Renaissance
man in a
donkey jacket
Ian Aitken
MICHAEL FOOT by Mervyn Jones Gollancz, £20, pp. 570 People who assert that poor John Major has been the victim of uniquely brutal treatment at the hands of the newspapers must be either very young or very forgetful. The only thing which is unique about Mr Major's treatment is that he is a Conservative leader who is being mauled by Conservative newspapers. Labour leaders are routinely treated this way, and none more sadistically than Michael Foot.

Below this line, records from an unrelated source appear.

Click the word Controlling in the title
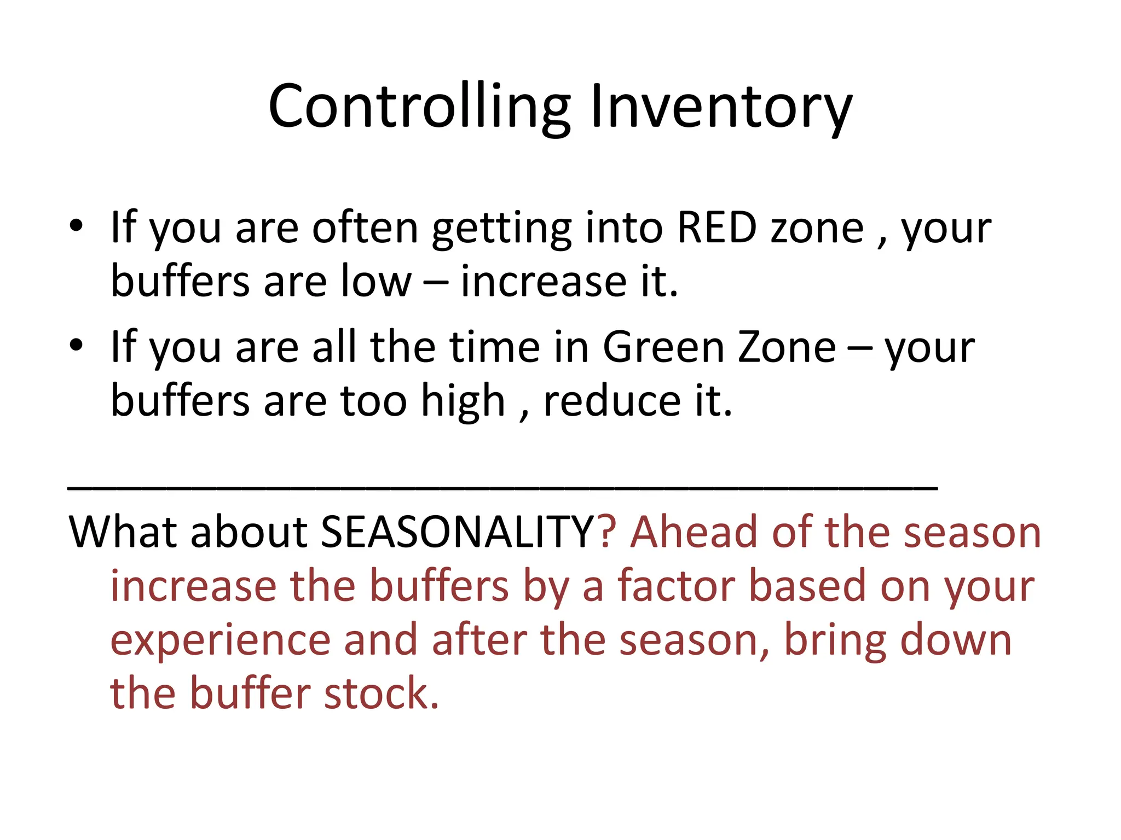point(419,107)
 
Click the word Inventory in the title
point(721,107)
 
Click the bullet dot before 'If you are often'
point(76,226)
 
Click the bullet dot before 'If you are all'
point(76,345)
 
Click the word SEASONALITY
point(458,532)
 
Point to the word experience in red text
point(220,641)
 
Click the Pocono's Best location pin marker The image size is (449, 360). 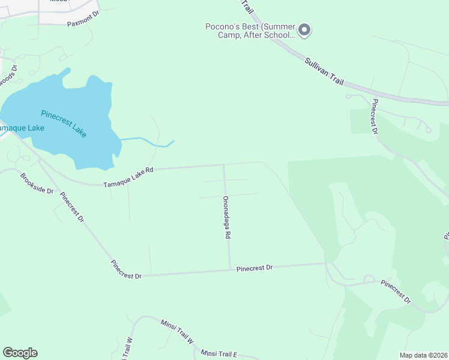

If one had believed the Tory press, Mr Foot was a flop because he wore donkey jackets on Remembrance Day, went walk- ing on Hampstead Heath with a comic looking dog, didn't go to a decent barber, and generally behaved like a silly old man. But this was doubly outrageous, for most of the hacks who wrote this drivel knew perfectly well that Mr Foot was probably the most cultivated, and certainly by far the nicest, man ever to lead a British political party. They knew it, moreover, because he was one of them — a real daily newspaper journalist who had edited the finest evening newspaper in the land, Beaver- brook's Evening Standard. The publication of Mervyn Jones's new biography now provides an opportunity to set the record straight. For the verdict, after ploughing through Mr Jones's 570 pages, must be that Mr Foot's failure to do better in Labour's 1983 election defeat had more to do with General Galtieri, the Gang of Four and the Rt Hon Anthony Wedgwood Benn than it did with his own weakness. The pity is that Mr Jones estab- lishes this without providing us with many laughs along the way — a strange failure, seeing that his subject was (and still is) one of the funniest writers and speakers in the business. It is striking that the book bursts into vivid life whenever Jones quotes Foot — which happily is often. But Mr Jones is effective in recounting the monstrous way in which Tony Benn — together with the legion of assorted Trotskyists, Militants and loud-mouthed malcontents who latched onto him as their figurehead — succeeded in turning Foot's period as leader into a nightmare battle which left the Labour Party virtually unelectable. The vileness of this onslaught was compounded by the fact that Benn and many of his allies were old friends who had campaigned for Foot as the man who could hold the party together.
Even Tribune, the newspaper which the young Michael Foot helped Nye Bevan to found, joined in this betrayal. It is now fashionable to argue that Labour MPs (who in those days still had the exclusive right to choose their leader) should have preferred Denis Healey to Michael Foot as Callaghan's successor, on the grounds that he would have provided the elusive but allegedly essential quality of 'credibility'. But this is hindsight, and myopic hindsight at that. It ignores the reality that the Denis Healey of 1980 was still a political ruffian whom even fellow right wingers hesitated to support lest he wreck the party. He had yet to invent the loveable old philosopher whose eyebrows advertise something vaguely connected with Norman Lamont.
So Mr Foot won because he was the unity candidate, and he might even have succeeded in that role if Mr Benn and the Trots had not declared war on him. His destruction was completed by the Argen- tine Junta, who supplied the Falklands Factor which transformed the uniquely unpopular Margaret Thatcher into a national heroine overnight. Not even a shorter haircut could have saved Mr Foot after that.
Yet it remains a fact that Mr Foot's worst misfortune in 60 years of active politics was to defeat Denis Healey. Had he lost, or said no to the assortment of trade union bosses and old chums who persuaded him to stand, then his image would have been quite different. He would have figured in the history books as the Leader of the Commons whose skills as a wheeler-dealer kept the Callaghan govern- ment in office long after it had ceased to command a Commons majority.
Those subtle skills came as a complete surprise to the many whelk-stall theoreticians who saw him as either an innocent fool or an impractical saint. But it was he who negotiated the Lib-Lab pact with David Steel, and went on to broker ad hoc deals with far less savoury people when it collapsed. He was still shoring up the rickety structure when Callaghan's patience with Scottish devolution finally snapped and the government fell.
Yet we need to remind ourselves that Mr Foot's ministerial career did not even start until 30 years after he first entered the Commons, and 40 years after he first stood for parliament. He had already carved out brilliant careers as editor, columnist, pamphleteer, biographer, historian, essay- ist, chat-show star, literary critic and politi- cal theoretician, all of which he combined with a human decency and personal loyalty which has made him beloved even by notional enemies. Renaissance man in a donkey jacket, you might almost say.